To make life easier and to possibly prevent such tragedies from happening in the future, I ordered two identical Seagate SATA hard drives, each 500GB. While Seagate doesn't precisely build silent drives but grants five years of warranty, these seemed to be perfect for the file server which is running in the cellar. But while planning on using RAID1 for the Seagate drives, I decided to do the same with my workstation - but this time not for reasons of redudancy but for the sake of access speed - and bought two Western Digital HDDs of the same size which promised to be less loud and also had 16MB of cache (instead of 8MB on the Seagate disks).

Once they arrived I added a spare PCI SATA RAID controller with a SiliconImage chipset into the file server and defined a RAID1 array in the card's BIOS setup tool. The stock Debian kernel contained all needed modules and after installing the dmraid with apt, I could view the setup

# dmraid -r
/dev/sda: sil, "sil_ahbgafcdfhah", mirror, ok, 976771120 sectors, data@ 0
/dev/sdb: sil, "sil_ahbgafcdfhah", mirror, ok, 976771120 sectors, data@ 0

# dmraid -s sil_ahbgafcdfhah
*** Active Set
name : sil_ahbgafcdfhah
size : 976771120
stride : 0
type : mirror
status : ok
subsets: 0
devs : 2
spares : 0

Mounting worked the usual way but instead of using the raw device node, you'd need to mount the respective mapped device, in my case /dev/mapper/sil_ahbgafcdfhah .

My workstation also has a (fake/software) RAID controller (onboard ICH7) but it wasn't as easy to set up because the RAID1 array acts as the boot drive and the kernel needs to be booted accordingly. Also, grub doesn't recognize RAID setups and thus I needed to create a separate small primary partition at the beginning of the RAID drive which is accessible, no matter if access it as a RAID drive or as its underlying disks. On this partition I store the kernel and its ramdisk, as well as grub's stage files. I did that by booting the Gentoo install CD, setting up dmraid as I did on the Debian box, formatting the RAID drive and copying the old drive's partitions with

# find . | cpio -pdum /mnt/target

The second problem was building a working kernel and its ramdisk. Custom built kernels didn't work because they're unable to initialize the mapping with dmraid. Luckily Gentoo's genkernel package saved my day.

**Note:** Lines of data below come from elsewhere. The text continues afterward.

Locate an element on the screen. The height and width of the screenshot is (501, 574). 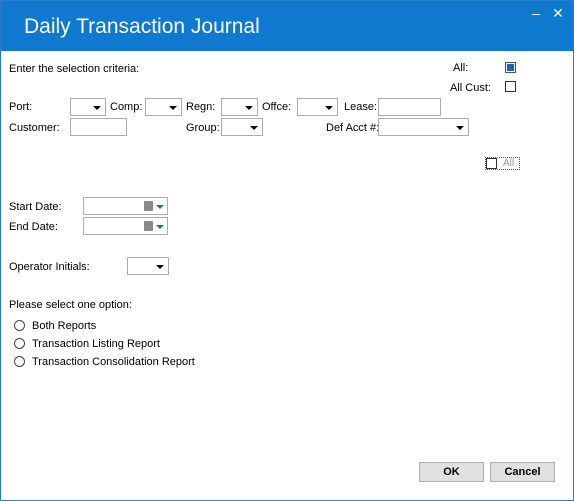
start-date-picker is located at coordinates (126, 206). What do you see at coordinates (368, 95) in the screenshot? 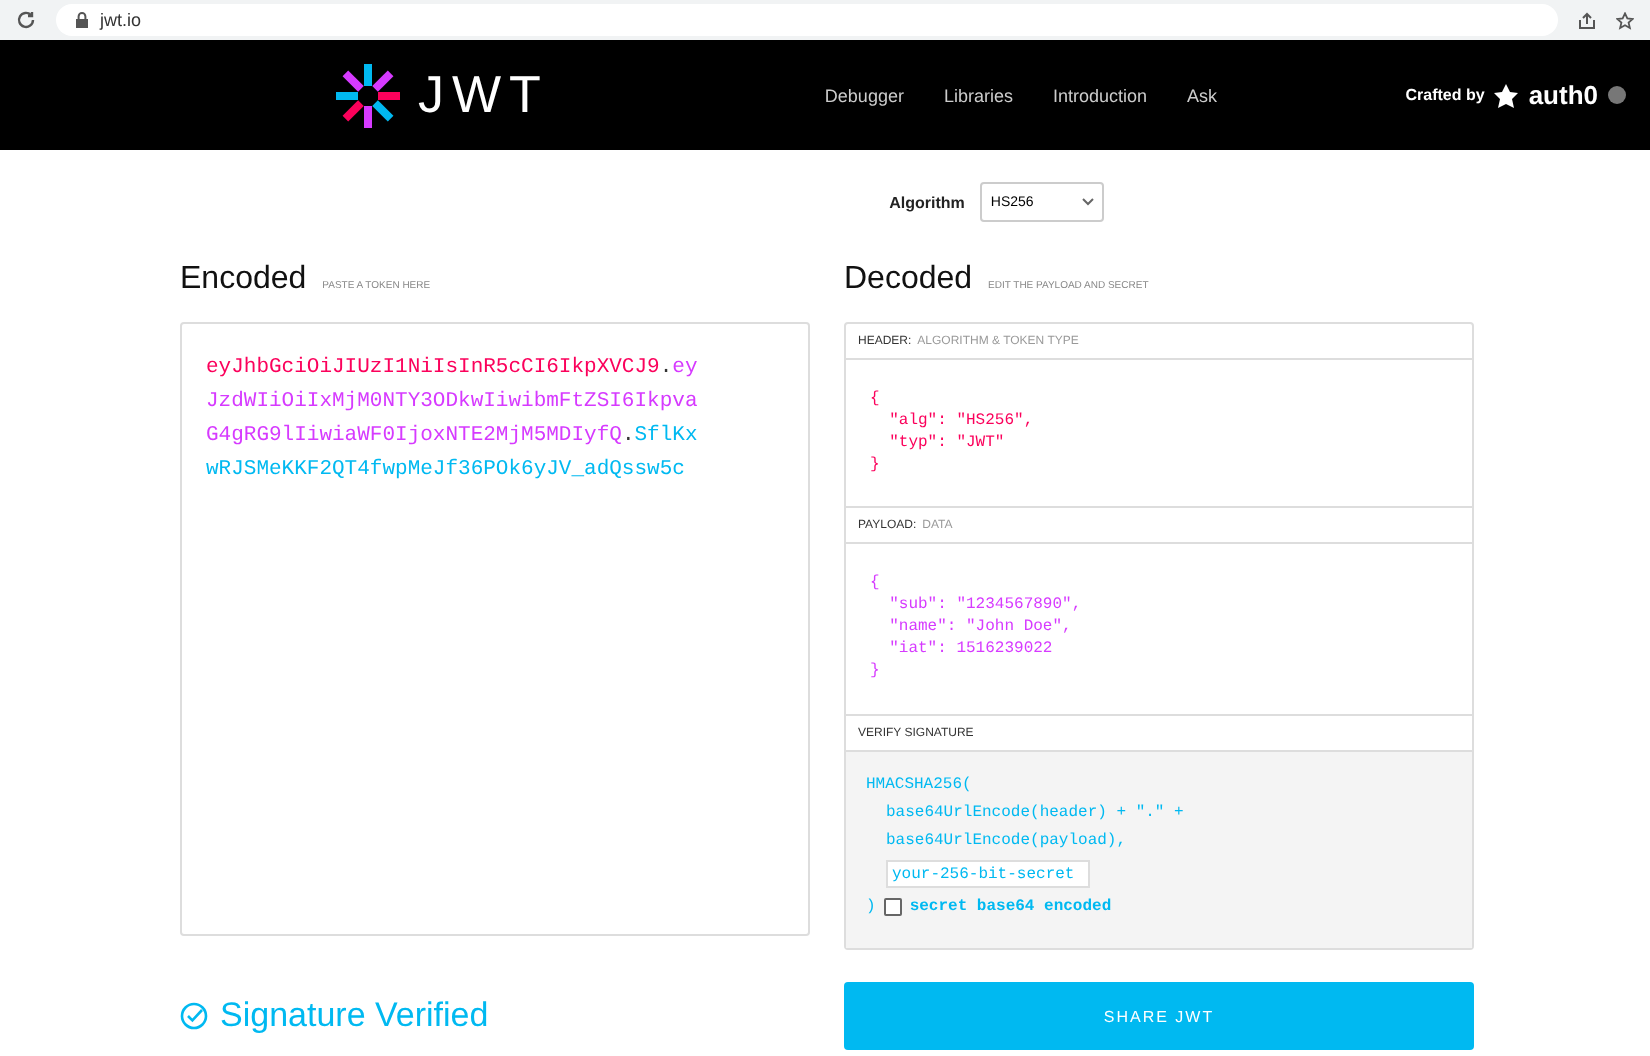
I see `logo-icon` at bounding box center [368, 95].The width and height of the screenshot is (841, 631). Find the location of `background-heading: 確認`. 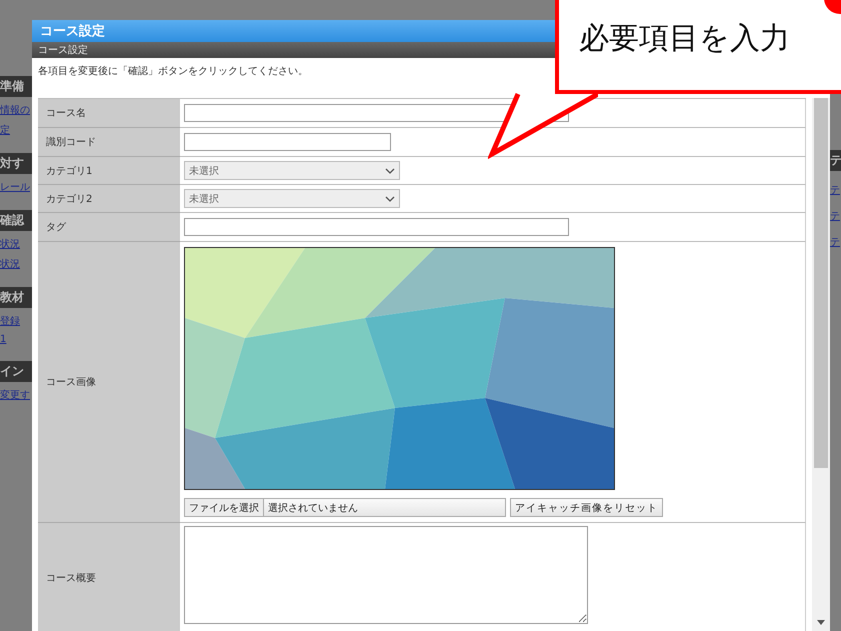

background-heading: 確認 is located at coordinates (16, 220). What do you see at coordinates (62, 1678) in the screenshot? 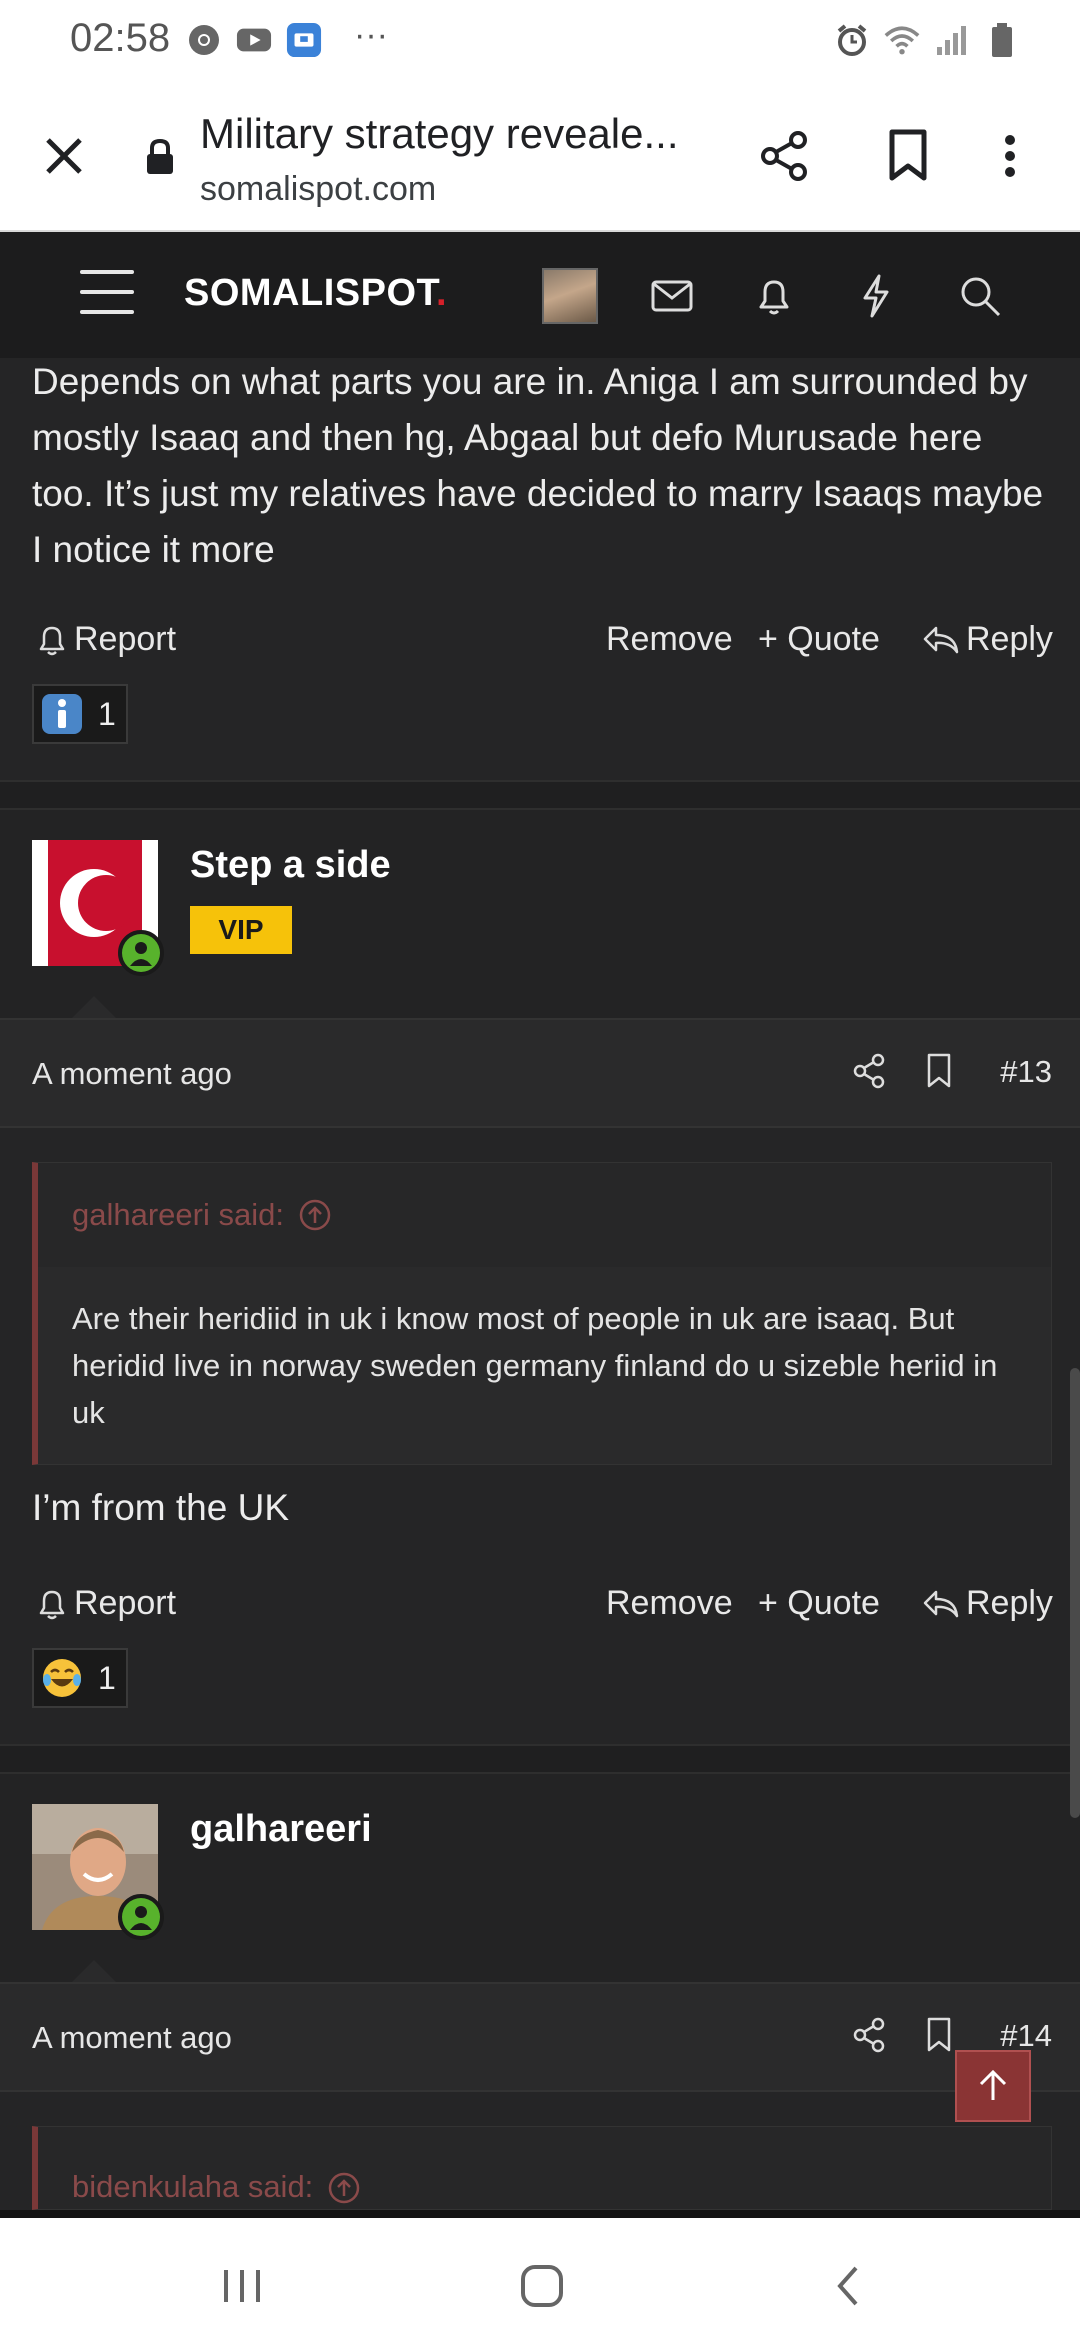
I see `laughing-emoji-icon` at bounding box center [62, 1678].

# genkernel --dmraid all --menuconfig

After compiling the kernel in my chrooted target system, I copied the resulting files to my boot partition mentioned above and add the following entry to grub's config file:

title=Gentoo Linux 2.6.23 genkernel
root (hd0,3)
kernel /kernel-genkernel-x86_64-2.6.23-gentoo root=/dev/ram0 init=/linuxrc \
real_root=/dev/mapper/isw_bcaheaacjd_NewSystem2 dodmraid vga=792 ramdisk=8192
initrd (hd0,3)/initramfs-genkernel-x86_64-2.6.23-gentoo

Note that the fact that the root partition is the partition with number four has nothing to do with it being situated at the very beginning of the disk.